Which is the point I stopped reading, there’s a place for tension in a story, but this seemed to be nothing but, continually ramping up the threat level. The writing is fine, Cole knows his way around the military and at another time I might have finished it, but when the option to switch to another book appeared, I took it.
Atlanta Burns, Chuck Wendig
Described as 'Veronica Mars on Adderall' I think this suffered from being on the go at the same time as Gemini Cell; two stories dependent on ramping up the threat level towards their protagonists at once isn't a good combination. But the dedication, To the bullied, shows that the intent is very different here and Wendig does a fantastic job with Atlanta's voice.
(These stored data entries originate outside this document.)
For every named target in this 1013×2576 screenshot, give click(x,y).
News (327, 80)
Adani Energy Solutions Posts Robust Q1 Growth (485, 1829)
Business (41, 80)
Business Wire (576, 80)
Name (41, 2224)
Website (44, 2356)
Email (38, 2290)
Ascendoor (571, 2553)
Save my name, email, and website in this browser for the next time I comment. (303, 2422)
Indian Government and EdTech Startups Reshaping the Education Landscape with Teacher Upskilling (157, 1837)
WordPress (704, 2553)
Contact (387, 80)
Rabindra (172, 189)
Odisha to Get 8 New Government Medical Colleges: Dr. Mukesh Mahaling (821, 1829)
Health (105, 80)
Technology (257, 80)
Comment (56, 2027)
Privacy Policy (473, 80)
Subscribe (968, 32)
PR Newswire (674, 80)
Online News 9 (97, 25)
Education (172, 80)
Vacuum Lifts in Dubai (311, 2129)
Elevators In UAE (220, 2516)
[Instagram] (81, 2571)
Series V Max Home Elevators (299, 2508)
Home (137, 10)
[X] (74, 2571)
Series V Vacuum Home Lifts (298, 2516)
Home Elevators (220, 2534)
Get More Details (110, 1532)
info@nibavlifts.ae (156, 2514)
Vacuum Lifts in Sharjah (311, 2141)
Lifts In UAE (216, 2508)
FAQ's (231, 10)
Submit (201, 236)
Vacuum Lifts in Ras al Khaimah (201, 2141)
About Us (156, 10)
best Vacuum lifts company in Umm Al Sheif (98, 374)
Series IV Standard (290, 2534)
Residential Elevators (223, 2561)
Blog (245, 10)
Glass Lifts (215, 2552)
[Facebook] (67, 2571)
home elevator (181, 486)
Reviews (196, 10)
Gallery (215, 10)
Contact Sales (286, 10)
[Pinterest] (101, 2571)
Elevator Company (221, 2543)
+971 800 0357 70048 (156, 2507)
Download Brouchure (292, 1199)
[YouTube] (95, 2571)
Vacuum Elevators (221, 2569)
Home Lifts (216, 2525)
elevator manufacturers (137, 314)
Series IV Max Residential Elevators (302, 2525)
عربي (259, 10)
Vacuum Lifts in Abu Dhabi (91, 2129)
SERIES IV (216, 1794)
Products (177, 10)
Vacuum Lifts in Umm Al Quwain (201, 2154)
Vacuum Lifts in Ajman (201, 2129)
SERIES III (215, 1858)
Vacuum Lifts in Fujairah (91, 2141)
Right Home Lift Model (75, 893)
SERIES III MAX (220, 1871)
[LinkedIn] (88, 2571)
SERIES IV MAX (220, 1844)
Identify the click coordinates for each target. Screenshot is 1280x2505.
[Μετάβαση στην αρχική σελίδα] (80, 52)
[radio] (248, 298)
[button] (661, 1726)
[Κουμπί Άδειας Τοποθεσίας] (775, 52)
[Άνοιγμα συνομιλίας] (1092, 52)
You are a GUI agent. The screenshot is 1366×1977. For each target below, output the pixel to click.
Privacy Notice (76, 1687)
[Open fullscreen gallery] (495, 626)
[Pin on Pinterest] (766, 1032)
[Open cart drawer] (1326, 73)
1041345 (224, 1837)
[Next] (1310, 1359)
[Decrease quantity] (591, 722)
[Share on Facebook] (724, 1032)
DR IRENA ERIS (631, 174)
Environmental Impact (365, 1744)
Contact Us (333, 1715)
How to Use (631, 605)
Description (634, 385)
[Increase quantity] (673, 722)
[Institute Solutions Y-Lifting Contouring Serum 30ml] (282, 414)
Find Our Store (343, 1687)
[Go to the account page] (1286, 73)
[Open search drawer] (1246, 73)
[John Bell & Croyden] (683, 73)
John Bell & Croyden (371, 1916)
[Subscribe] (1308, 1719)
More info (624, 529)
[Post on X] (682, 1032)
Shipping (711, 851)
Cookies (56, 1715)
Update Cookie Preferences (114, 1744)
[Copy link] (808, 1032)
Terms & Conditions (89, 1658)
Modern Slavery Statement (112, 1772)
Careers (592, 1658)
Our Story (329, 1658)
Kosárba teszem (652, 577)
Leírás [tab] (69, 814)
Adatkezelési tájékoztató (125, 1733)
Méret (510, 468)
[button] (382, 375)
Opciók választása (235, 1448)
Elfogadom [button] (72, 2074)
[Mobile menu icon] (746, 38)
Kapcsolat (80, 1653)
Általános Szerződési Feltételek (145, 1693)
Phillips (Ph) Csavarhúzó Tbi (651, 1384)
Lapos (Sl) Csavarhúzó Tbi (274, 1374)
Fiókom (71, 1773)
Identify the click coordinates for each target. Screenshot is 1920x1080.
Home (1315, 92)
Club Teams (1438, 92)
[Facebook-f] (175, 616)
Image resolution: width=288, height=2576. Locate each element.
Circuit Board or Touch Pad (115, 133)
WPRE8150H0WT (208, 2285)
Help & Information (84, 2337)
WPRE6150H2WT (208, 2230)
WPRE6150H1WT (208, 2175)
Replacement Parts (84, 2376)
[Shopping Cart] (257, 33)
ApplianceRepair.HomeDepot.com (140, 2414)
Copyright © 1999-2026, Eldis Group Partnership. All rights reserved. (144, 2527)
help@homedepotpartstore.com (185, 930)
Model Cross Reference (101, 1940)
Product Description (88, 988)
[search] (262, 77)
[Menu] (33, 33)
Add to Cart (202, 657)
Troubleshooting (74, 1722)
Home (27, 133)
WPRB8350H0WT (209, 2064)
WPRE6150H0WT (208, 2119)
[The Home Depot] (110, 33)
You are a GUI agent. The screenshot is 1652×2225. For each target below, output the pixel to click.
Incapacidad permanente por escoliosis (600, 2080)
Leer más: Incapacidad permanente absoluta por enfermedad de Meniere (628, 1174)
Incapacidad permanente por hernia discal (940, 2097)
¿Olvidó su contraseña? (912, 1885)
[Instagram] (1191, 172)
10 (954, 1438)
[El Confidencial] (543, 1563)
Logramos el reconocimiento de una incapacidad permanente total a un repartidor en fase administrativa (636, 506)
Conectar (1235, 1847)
According to the copyright text it's a fix-up of a novella, Shotgun Gravy, and a novel, Bait Dog, both of which were originally self-published, which explains the slightly odd plot structure.
Set in a run-down Pennsylvania town, by the time the story opens our eponymous high school heroine has already defended herself from attempted rape by her mother’s boyfriend using a shotgun to the groin. This gives her a certain reputation, and when she saves a Latino kid from the school bullies he enlists her to protect his gay friend, and a cycle of escalation starts. Before Atlanta quite knows what’s happening people are dead, she’s realised the whole town is run behind the scenes by a collection of closet Nazis, and she’s quite deliberately pissed off their boss.
With that plotline seemingly exhausted (i.e. it's the end of Shotgun Gravy and start of Bait Dog) she gets herself hired to take down a dog-fighting ring, and you know you’re in deep when your only source of adult advice is your Adderall dealer. That's the point at which I stopped, with Atlanta on the way to sneak into the dog fights, but unlike Gemini Cell it's a book I dislike not having finished and I'll probably go back to it at some point.